Hamm : Rentenversicherung hat nicht immer eine Auskunftspflicht

Wer nach einer Scheidung unterhaltspflichtig ist, bekommt unter Umständen weniger Rente oder Pension. Diese Kürzung entfällt aber, wenn der Unterhaltsberechtigte stirbt.
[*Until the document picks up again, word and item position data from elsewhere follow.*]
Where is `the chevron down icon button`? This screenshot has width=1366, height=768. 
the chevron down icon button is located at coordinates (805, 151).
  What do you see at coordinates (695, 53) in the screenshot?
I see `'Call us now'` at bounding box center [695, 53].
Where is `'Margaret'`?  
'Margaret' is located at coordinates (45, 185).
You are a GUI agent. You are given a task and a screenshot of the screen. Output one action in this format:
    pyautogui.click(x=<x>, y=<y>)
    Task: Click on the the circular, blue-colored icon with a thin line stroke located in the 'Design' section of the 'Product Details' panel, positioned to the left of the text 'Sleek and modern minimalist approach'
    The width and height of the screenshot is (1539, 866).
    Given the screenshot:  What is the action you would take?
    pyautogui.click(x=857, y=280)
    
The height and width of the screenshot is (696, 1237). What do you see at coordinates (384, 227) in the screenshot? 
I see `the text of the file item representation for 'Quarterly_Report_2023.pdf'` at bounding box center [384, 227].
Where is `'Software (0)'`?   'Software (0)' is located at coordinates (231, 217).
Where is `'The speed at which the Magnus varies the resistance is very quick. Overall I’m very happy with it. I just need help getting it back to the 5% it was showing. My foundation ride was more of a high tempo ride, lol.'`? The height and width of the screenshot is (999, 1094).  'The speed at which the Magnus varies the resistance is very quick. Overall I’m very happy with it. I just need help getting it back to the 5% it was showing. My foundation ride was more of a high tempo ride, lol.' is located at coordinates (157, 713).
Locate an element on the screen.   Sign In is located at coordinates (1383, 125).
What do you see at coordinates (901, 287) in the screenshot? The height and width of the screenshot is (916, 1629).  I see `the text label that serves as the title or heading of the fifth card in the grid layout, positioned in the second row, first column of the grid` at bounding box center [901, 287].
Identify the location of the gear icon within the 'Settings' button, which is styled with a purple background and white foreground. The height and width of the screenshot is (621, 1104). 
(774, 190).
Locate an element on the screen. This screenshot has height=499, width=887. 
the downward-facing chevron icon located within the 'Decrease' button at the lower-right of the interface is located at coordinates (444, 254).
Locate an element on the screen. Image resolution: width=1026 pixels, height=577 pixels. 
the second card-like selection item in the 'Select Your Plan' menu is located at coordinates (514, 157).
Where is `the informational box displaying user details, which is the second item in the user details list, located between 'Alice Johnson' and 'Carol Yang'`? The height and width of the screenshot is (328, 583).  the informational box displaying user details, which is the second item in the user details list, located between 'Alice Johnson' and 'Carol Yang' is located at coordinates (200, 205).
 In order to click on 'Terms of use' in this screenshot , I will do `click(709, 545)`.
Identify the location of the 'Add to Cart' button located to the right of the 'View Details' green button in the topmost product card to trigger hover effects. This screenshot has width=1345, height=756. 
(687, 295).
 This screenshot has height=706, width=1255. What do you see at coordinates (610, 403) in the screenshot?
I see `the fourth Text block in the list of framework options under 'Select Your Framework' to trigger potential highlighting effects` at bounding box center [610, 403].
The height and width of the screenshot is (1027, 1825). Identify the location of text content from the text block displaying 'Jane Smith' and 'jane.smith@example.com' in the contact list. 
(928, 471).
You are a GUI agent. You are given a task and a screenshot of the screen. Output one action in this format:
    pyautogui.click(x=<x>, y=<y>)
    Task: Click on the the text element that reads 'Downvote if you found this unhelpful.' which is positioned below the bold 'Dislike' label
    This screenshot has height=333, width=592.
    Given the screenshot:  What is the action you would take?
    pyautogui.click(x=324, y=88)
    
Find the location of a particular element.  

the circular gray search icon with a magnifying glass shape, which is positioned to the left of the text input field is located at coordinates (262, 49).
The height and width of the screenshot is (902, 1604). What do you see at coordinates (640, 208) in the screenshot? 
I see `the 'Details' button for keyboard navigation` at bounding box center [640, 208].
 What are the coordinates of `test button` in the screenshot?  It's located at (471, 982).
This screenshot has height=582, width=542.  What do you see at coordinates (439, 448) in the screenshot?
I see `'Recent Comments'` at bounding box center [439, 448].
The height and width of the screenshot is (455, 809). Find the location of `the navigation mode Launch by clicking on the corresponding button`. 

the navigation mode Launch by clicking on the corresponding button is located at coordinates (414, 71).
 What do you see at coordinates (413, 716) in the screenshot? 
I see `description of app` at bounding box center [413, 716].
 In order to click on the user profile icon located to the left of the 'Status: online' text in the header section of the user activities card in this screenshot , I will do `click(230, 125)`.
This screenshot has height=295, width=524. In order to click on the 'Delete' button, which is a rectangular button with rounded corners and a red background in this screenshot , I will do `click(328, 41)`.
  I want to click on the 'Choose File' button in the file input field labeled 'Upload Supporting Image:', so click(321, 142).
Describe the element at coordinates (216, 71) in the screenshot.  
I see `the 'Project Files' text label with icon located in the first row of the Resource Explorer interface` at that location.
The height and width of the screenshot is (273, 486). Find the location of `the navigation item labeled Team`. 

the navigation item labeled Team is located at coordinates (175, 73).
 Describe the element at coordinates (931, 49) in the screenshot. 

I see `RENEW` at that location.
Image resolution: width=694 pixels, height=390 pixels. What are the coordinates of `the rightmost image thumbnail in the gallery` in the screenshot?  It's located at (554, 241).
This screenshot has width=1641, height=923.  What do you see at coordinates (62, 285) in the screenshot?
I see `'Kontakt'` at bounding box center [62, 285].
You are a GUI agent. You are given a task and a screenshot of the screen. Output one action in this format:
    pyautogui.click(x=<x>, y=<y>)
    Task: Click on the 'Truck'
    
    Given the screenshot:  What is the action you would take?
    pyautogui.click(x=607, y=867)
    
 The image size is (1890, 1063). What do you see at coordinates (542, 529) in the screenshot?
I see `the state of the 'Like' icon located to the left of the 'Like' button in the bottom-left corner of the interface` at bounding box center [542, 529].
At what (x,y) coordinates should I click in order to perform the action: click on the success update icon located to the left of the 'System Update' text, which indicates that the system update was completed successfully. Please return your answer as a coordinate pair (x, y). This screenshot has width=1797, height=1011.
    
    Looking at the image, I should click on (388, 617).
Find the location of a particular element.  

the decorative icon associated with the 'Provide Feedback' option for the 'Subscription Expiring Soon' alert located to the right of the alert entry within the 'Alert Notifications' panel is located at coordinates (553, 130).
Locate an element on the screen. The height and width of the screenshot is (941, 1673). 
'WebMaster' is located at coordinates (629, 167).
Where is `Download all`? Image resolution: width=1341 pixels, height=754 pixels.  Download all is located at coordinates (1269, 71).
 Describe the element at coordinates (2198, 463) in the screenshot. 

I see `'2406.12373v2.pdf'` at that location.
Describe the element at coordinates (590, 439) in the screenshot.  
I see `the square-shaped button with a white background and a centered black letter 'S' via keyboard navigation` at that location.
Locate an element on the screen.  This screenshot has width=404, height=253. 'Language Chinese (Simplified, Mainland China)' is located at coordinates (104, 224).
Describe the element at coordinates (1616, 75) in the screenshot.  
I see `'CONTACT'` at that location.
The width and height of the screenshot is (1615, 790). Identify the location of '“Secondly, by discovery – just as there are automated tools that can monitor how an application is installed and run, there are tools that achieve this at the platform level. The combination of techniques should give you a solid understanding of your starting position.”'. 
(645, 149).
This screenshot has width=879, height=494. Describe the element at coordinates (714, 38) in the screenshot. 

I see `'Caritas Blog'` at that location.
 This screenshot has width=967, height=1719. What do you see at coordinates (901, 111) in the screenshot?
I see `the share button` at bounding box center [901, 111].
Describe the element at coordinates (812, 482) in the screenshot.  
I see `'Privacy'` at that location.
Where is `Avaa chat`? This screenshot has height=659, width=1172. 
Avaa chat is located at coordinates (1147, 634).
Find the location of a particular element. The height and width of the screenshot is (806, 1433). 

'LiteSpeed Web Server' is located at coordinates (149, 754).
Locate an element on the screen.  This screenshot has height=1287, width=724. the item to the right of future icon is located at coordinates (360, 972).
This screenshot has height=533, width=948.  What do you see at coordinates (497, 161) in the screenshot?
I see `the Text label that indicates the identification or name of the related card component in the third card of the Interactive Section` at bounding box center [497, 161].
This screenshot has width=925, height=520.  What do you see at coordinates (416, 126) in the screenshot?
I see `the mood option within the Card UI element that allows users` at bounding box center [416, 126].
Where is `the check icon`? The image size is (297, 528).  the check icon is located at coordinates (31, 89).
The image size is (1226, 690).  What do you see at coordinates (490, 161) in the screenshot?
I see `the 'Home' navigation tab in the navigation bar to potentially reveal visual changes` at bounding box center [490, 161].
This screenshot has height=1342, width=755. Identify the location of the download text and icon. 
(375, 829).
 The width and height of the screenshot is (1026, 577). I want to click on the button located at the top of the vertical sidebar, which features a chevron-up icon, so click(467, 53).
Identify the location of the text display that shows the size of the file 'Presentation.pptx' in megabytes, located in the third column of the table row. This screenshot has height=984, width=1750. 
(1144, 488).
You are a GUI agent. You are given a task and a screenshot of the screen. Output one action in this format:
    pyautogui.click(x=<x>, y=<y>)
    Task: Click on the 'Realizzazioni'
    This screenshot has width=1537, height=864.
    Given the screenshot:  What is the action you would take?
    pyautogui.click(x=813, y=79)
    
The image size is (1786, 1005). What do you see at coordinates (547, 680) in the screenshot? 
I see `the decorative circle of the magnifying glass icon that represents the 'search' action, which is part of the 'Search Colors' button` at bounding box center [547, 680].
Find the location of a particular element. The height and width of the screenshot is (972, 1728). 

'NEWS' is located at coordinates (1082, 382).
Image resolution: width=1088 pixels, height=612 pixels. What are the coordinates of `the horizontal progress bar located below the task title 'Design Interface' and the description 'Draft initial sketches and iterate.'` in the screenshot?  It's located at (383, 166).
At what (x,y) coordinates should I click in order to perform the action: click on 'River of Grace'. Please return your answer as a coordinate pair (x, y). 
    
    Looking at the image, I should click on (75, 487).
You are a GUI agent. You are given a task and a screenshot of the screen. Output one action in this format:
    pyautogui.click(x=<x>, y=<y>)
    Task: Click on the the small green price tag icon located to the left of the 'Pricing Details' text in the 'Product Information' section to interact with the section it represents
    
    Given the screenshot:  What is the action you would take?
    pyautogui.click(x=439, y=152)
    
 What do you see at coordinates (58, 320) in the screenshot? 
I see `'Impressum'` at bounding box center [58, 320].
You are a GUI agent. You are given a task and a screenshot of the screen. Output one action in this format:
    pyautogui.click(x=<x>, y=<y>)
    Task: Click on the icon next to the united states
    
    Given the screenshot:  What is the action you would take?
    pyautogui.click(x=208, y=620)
Wichtig zu beachten: Die Rentenversicherung ist nicht verpflichtet, dem unterhaltspflichtigen Ex-Partner den Tod mitzuteilen. Das berichtet die Arbeitsgemeinschaft Familienrecht des Deutschen Anwaltvereins (DAV) und verweist auf eine Entscheidung des Oberlandesgerichts Hamm (Az.: 11 U 33/13).

In dem verhandelten Fall wurden der geschiedenen Ehefrau eines Beamten im Rahmen eines Versorgungsausgleichs Anwartschaften in der Beamtenversorgung auf ihr Rentenkonto übertragen. Ihr früherer Mann erhielt deswegen eine um 550 Euro geringere Pension. Die Frau starb im Jahr 2007.

Erst 2010 beantragte der Mann den Wegfall der Pensionskürzung. Nach seiner Aussage hatte er erst zu diesem Zeitpunkt vom Tod seiner Ex-Ehefrau erfahren. Der Mann beantragte zudem rückwirkend den Ausgleich seiner Kürzungen als Schadensersatz. Er begründete dies damit, dass die Rentenversicherung es versäumt habe, ihm den Tod seiner früheren Frau mitzuteilen.

Die Richter konnten jedoch kein Versäumnis feststellen: Die Rentenversicherung sei nicht verpflichtet gewesen, den Mann zu informieren. Eine derartige Informationspflicht habe die Rentenversicherung nur gegenüber ihren Mitgliedern. Der Mann hätte erforderlichen Angaben jederzeit erfragen können und dann Auskunft über den Tod seiner früheren Frau erhalten.